» Assignment
Look below and pull out each line with the word "Positioners".

■ ■ ■ ■ ■

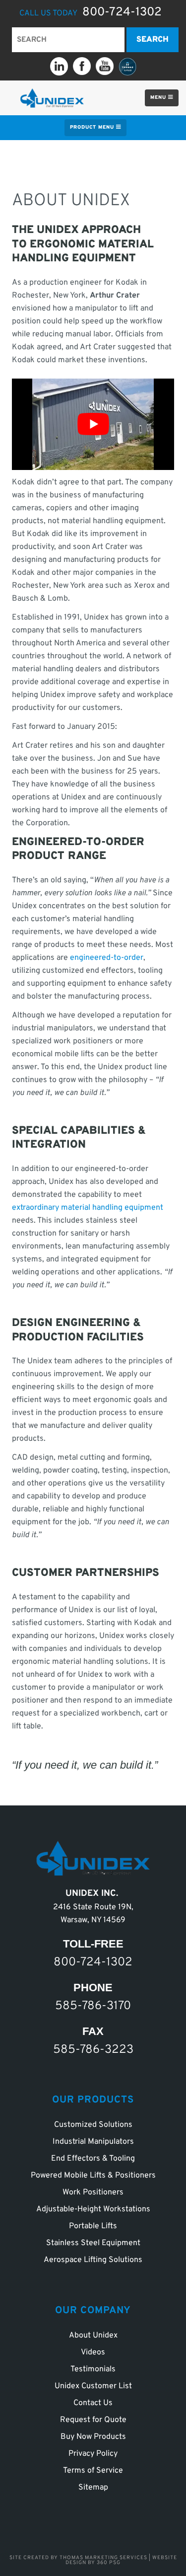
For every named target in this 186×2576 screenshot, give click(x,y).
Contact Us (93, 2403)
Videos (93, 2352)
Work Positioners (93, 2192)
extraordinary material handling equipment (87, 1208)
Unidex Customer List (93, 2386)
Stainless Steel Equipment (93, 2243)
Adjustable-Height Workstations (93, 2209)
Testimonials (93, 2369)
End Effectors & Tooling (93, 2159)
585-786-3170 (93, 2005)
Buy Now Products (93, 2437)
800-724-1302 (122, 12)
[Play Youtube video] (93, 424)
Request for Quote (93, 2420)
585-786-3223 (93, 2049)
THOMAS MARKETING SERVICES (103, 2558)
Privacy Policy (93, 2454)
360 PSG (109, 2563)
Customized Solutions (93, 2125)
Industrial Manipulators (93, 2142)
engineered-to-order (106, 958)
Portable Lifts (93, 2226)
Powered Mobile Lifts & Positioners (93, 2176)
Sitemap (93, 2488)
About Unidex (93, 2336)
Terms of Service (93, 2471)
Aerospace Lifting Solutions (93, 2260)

■ ■ ■ ■ ■

» Exercise answer
Work Positioners (93, 2192)
Powered Mobile Lifts & Positioners (93, 2176)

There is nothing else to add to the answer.